═════ Excerpted text

Kesar Kaju Burfi is one of the most popular, exotic, eye-appealing and delectable sweet delicacies that is prepared during the Diwali festival in most parts of India. It is a rich and mouth melting sweet prepared from cashew nuts and milk solids flavoured with a touch of saffron, enhanced and garnished with silver warq (edible silver foil).
Kesar Kaju Burfi is also known as Kaju Katli, diamond shaped sweet made with cashew nuts and sugar. As this Indian sweet delicacy is moderately sweet in taste and rich with scrumptious taste of cashew-nuts, it is preferred by all the people who do not like extreme sugary items. This sweet is very similar to a barfi. Kaju means cashew nuts in Hindi and Barfi is often made by thickening milk with sugar and other ingredients such as dry fruits and mild spices to give a rich flavour. In this recipe, I have added Kesar or saffron which is considered to be more exotic and rich. It is an expensive dessert compared to other counterparts.

══════════

* [Task requirements]
A) Would you reproduce the Kesar Kaju Burfi text word for word, starting at "Kesar Kaju Burfi is also" and ending at "to other counterparts."?
B) How would you condense the paragraph of the Kesar Kaju Burfi text that begins "Kesar Kaju Burfi is also known" into a short bulleted list that keeps its main facts?

═════ Stored records

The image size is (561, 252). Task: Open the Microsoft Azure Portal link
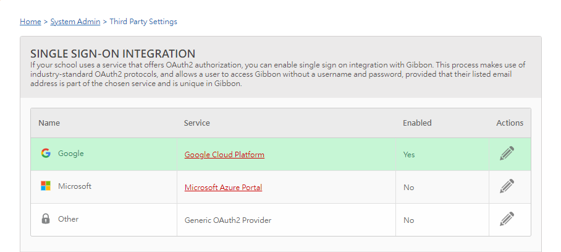coord(223,188)
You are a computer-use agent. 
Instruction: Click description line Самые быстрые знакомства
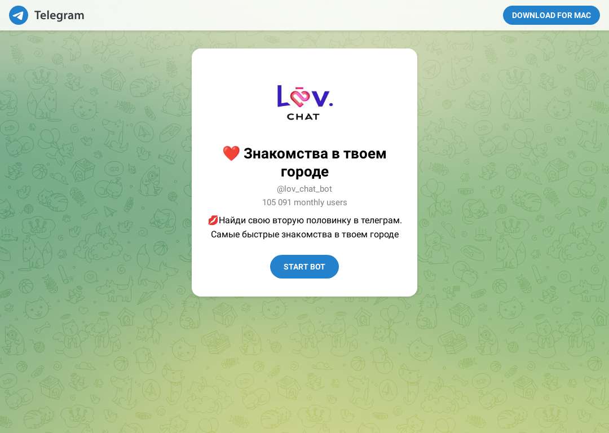305,234
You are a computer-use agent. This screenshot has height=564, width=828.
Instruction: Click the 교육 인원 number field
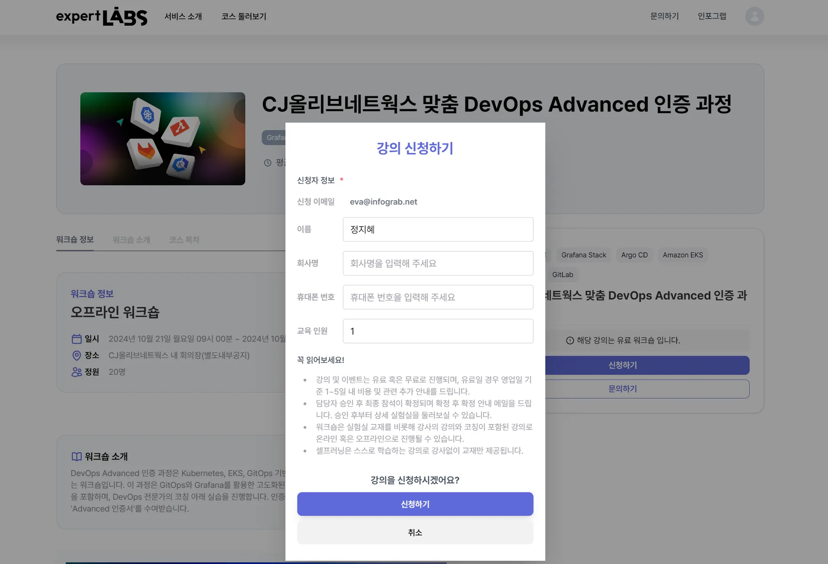[438, 331]
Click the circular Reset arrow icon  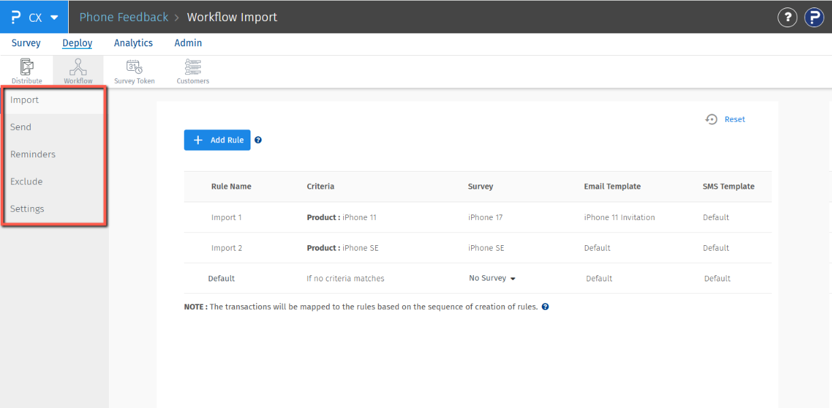tap(711, 119)
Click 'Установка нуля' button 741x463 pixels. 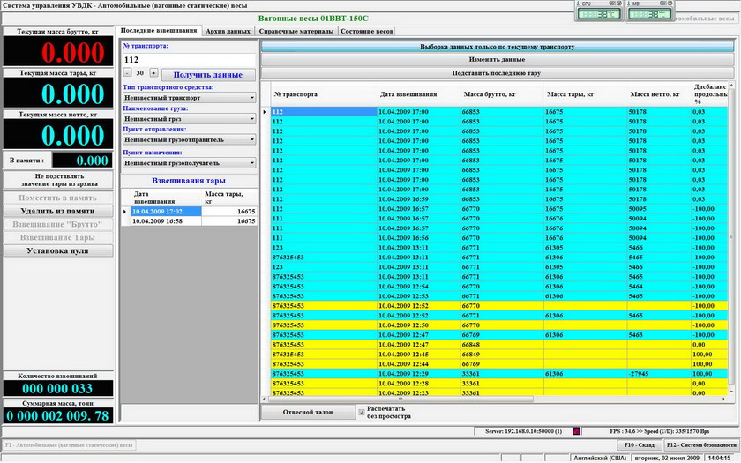(58, 250)
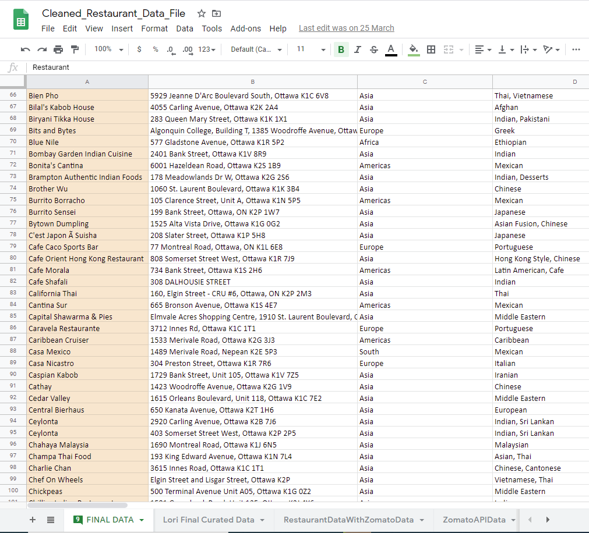Open the zoom level dropdown

pos(107,49)
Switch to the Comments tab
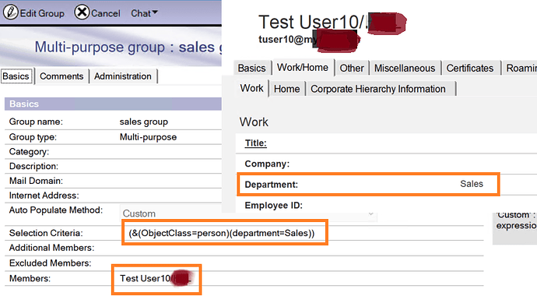This screenshot has height=300, width=537. tap(61, 76)
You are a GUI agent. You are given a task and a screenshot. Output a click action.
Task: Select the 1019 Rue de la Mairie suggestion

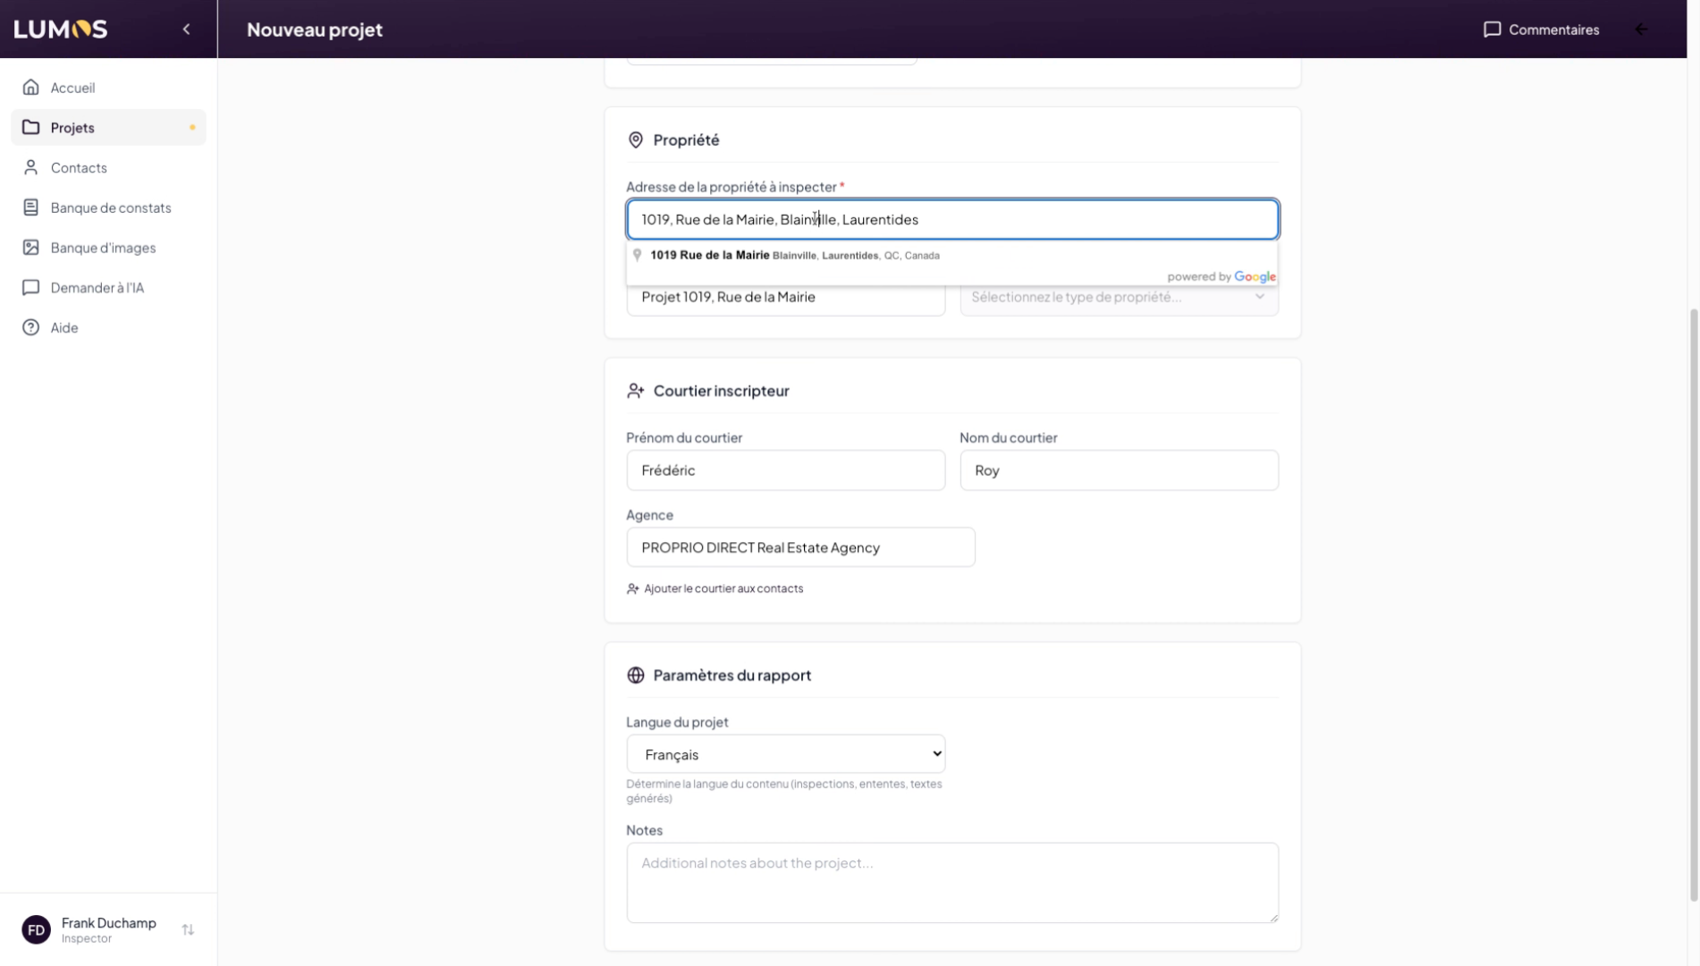click(794, 256)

══════════

* [Expected outputs]
A)
Kesar Kaju Burfi is also known as Kaju Katli, diamond shaped sweet made with cashew nuts and sugar. As this Indian sweet delicacy is moderately sweet in taste and rich with scrumptious taste of cashew-nuts, it is preferred by all the people who do not like extreme sugary items. This sweet is very similar to a barfi. Kaju means cashew nuts in Hindi and Barfi is often made by thickening milk with sugar and other ingredients such as dry fruits and mild spices to give a rich flavour. In this recipe, I have added Kesar or saffron which is considered to be more exotic and rich. It is an expensive dessert compared to other counterparts.

B)
- Also called Kaju Katli, a diamond-shaped sweet made with cashew nuts and sugar.
- Moderately sweet and rich in cashew flavor, so it is preferred by people who don't like extremely sugary items.
- Very similar to a barfi. Kaju means cashew nuts in Hindi, and barfi is often made by thickening milk with sugar and ingredients such as dry fruits and mild spices.
- This recipe adds kesar (saffron), considered more exotic and rich.
- More expensive than comparable desserts.